Author, Clock & Watch Maker, Meteorologist
Born November 25, 1897, Talladega, Alabama
Died May 15, 1977, presumably in Talladega, Alabama
Richard Toole Heine, Jr., who wrote as Dick Heine, was born on November 25, 1897, in Talladega, Alabama, to Richard Heine, Sr., a jeweler, and Carrie V. (Weatherly) Heine, a law secretary. Dick Heine graduated from Talladega High School in 1917, and by 1920 was in Phoenix, Arizona. He worked there as a meteorologist, a fitting occupation, I guess, for a man whose mother was named Weatherly. Heine was employed by the U.S. Weather Bureau, an agency within the U.S. Department of Agriculture, then the U.S. Department of Commerce. Heine was in Phoenix in 1920 and 1930. By 1940, he was back home in Talladega. Something must have happened to him, because he was then unemployed. In the U.S. Census of 1950, he was listed as unable to work.
Dick Heine had four stories in Weird Tales from 1925 to 1927, the first being "The Jungle Presence," a brief tale published 100 years ago this month, in February 1925. Heine's brother-in-law, Charles E. Planck, was also a writer. He wrote magazine articles on aviation, as well as a hardbound book, Women with Wings (1942).
The Heine family seems to have stuck together. It's nice to think that that's what really happened. Dick Heine died on May 15, 1977, presumably in Talladega, and was buried at Oak Hill Cemetery in the city of his birth.
Dick Heine's Stories in Weird Tales
"The Jungle Presence" (Feb. 1925)
"The Fiend of the Seine" (Nov. 1925)
"A Creeping, Crawling Thing" (Sept. 1926)

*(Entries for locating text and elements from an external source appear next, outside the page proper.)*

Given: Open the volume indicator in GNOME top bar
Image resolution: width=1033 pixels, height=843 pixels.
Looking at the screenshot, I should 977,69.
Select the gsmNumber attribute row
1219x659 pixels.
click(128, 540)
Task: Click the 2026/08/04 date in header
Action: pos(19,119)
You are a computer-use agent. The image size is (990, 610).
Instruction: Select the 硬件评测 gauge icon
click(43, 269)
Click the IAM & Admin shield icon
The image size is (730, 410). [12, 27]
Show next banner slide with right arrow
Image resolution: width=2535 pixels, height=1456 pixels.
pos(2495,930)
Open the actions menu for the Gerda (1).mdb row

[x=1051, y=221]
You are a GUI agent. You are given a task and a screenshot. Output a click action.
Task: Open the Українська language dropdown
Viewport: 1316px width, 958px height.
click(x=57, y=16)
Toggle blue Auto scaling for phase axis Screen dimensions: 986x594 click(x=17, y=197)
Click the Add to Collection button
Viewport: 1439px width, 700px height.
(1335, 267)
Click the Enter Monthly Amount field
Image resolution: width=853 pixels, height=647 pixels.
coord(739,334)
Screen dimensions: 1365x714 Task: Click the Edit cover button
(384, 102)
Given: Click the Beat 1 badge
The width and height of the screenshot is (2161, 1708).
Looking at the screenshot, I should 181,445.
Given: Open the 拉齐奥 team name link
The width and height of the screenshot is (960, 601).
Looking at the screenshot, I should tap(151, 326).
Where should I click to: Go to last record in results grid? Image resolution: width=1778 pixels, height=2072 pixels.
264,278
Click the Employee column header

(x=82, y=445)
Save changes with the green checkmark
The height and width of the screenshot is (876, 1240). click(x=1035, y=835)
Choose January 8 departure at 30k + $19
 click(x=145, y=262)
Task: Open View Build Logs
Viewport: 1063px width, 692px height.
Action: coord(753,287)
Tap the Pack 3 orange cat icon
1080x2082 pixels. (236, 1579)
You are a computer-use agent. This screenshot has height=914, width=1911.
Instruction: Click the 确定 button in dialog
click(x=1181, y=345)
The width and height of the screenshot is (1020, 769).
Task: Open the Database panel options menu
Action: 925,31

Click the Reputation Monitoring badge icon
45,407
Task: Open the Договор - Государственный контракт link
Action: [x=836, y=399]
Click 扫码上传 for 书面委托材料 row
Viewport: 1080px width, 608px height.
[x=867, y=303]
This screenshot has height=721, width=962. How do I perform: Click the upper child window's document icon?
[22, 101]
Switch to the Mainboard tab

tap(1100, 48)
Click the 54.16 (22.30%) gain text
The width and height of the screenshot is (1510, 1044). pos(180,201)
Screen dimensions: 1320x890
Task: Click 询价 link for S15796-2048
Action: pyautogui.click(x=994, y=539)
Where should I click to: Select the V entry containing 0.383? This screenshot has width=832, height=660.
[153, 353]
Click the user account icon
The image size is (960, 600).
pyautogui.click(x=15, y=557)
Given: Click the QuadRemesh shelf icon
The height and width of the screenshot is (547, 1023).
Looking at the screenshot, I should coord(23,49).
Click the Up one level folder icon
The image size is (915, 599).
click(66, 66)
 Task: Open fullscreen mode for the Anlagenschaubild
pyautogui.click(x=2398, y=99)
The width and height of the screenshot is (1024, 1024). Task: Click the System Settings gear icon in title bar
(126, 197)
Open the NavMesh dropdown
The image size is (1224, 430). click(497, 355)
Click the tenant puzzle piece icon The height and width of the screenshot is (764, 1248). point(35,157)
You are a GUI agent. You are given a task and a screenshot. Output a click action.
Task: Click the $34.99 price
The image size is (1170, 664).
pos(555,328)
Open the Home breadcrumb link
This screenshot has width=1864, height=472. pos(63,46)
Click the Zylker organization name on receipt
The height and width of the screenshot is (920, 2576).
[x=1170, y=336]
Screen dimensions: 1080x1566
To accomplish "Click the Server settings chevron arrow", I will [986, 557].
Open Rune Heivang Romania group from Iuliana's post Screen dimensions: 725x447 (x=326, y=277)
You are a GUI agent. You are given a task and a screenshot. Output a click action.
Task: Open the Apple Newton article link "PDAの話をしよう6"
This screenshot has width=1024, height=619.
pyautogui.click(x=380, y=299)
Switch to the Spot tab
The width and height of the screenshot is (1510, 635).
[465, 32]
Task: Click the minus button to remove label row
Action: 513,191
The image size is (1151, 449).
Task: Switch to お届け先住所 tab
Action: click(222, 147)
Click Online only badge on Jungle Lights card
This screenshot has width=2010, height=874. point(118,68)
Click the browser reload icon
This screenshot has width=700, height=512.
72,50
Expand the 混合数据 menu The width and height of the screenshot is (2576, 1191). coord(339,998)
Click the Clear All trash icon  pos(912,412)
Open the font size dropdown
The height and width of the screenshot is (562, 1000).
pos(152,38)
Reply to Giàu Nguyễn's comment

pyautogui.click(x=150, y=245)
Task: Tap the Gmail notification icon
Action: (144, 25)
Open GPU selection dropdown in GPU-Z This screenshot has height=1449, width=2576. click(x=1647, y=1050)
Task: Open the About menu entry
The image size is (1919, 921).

"The Algerian Cave" (July 1927)
Further Reading
"Dick Heine, Jr. Writer of Mystery Stories" in Our Mountain Home (Talladega, Alabama), October 28, 1925, page 3. This is a very brief article. In it, Heine's stories are perhaps euphemistically called "mystery stories." This is also a very early example of a newspaper article that mentioned Weird Tales by name.